With tablets expected to continue to take market share from traditional PCs now is the time to investigate adding applications to your customer service strategy.



Coping with snail mail

May 6, 2011 1 comment

In the move to a digital world it is easy to overlook that a huge percentage of customer communication is still through traditional mail and fax – so called white mail. This is particularly true in industries such as banking and insurance where legal requirements mean documents need to be signed and returned.
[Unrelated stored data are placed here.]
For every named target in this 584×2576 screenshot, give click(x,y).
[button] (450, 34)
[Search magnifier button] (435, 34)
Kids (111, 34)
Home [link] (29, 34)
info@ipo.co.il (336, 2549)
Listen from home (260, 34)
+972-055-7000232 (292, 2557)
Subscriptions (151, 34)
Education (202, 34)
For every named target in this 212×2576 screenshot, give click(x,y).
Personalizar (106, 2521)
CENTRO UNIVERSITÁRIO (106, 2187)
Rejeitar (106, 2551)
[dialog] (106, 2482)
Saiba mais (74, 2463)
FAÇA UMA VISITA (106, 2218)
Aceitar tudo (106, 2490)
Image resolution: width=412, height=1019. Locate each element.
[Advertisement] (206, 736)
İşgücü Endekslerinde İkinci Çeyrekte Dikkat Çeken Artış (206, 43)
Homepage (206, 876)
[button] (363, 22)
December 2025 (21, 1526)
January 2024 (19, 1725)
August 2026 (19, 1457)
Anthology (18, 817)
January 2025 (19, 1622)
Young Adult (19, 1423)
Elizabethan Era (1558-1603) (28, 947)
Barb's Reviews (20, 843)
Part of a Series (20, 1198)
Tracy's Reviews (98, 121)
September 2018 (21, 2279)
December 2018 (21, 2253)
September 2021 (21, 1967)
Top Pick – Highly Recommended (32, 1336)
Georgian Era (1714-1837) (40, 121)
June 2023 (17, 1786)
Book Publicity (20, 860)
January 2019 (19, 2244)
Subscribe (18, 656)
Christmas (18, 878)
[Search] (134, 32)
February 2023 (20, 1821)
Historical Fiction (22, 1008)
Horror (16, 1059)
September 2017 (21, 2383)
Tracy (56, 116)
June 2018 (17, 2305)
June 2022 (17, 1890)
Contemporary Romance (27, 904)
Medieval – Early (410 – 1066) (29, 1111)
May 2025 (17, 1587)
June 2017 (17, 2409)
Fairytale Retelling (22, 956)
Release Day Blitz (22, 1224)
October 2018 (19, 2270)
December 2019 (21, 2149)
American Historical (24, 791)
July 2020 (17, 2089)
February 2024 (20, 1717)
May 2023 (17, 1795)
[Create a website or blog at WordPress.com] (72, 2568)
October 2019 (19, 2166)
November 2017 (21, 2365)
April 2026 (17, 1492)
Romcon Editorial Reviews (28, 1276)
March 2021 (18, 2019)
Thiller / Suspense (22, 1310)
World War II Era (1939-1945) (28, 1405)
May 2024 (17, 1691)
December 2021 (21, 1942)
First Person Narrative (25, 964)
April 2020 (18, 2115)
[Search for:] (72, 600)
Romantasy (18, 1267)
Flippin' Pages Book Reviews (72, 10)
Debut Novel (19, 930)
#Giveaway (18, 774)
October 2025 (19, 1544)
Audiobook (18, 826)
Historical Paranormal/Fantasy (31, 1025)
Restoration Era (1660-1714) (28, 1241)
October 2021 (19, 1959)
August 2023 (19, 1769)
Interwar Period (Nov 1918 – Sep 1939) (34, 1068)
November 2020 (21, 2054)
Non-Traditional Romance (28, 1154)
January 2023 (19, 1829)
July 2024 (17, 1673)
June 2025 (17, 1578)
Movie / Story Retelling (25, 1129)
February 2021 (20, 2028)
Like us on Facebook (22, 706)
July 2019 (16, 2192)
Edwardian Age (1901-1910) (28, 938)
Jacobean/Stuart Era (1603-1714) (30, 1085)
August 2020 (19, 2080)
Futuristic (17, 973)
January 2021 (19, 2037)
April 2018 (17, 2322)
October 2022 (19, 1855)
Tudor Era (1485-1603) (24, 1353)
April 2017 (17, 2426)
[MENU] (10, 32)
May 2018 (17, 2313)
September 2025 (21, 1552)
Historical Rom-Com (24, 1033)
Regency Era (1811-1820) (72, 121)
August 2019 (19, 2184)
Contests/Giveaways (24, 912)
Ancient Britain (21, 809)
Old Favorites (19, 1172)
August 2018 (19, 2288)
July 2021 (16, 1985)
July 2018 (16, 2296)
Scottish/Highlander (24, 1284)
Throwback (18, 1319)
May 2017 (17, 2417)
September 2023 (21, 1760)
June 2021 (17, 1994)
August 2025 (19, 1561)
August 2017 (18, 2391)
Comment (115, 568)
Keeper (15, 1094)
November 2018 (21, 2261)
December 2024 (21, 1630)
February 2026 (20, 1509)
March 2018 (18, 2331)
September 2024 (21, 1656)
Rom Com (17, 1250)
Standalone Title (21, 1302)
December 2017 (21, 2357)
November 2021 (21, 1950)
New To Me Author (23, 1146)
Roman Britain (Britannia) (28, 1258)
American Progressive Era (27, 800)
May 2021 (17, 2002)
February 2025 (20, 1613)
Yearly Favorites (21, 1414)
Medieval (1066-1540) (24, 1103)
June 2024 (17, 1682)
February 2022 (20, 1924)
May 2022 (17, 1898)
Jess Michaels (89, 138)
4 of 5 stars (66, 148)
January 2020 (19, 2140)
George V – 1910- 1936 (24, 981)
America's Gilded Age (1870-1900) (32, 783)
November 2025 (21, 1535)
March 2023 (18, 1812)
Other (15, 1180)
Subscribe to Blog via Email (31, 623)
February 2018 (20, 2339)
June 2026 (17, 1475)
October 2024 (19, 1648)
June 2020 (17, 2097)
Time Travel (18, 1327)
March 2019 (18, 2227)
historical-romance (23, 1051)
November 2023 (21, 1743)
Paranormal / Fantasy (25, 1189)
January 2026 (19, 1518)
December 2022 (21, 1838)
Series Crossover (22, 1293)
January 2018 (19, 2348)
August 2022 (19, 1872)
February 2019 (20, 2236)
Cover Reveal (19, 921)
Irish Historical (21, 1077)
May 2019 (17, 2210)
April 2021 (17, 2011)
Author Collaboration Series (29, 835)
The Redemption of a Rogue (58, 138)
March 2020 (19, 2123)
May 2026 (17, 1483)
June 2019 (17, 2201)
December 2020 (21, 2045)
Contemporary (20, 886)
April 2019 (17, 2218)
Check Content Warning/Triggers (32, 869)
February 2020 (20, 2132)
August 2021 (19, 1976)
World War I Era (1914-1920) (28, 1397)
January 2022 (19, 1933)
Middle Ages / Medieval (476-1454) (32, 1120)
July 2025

And in many cases customers feel more secure having signed and posted a document rather than sending an email.

This means that once these documents reach the contact centre they have to be automatically scanned, stored and made available to agents answering phone and email queries.  This integration can be a major headache for organisations, who need to put in place an overall strategy that incorporates these channels into customer service, ensuring it doesn’t become an expensive, standalone silo for information.

What is needed is a multi-channel strategy that has advanced workflow at its core. This means that whatever channel the customer uses to communicate with you the query is automatically added to the system, forwarded to the right agent or department and answered using the best channel for that enquiry.

A great example of where this works well is Eptica client Ageas Insurance Solutions, who currently insure more than 1 million UK customers. AIS’s award-winning eStream project has transformed customer service for the company, reducing calls by 23 per cent and achieving Return on Investment (ROI) within 6 months.

A key part of eStream focuses on white mail. Letters and faxes are now digitally integrated with all web-based enquiries and managed through Eptica’s multichannel workflow with automatic distribution of correspondence and tasks to the appropriate administration area.

As Ray Westwick, Head of Call Centre, Ageas Insurance Solutions UK points out, “By digitally managing correspondence we’ve been able to minimise processing time and costs, and ensured that every communication is automatically recorded and tracked. Eptica’s technology has helped us to improve efficiency, enhance the experience for our customers and differentiate on price and service in today’s hyper competitive climate.”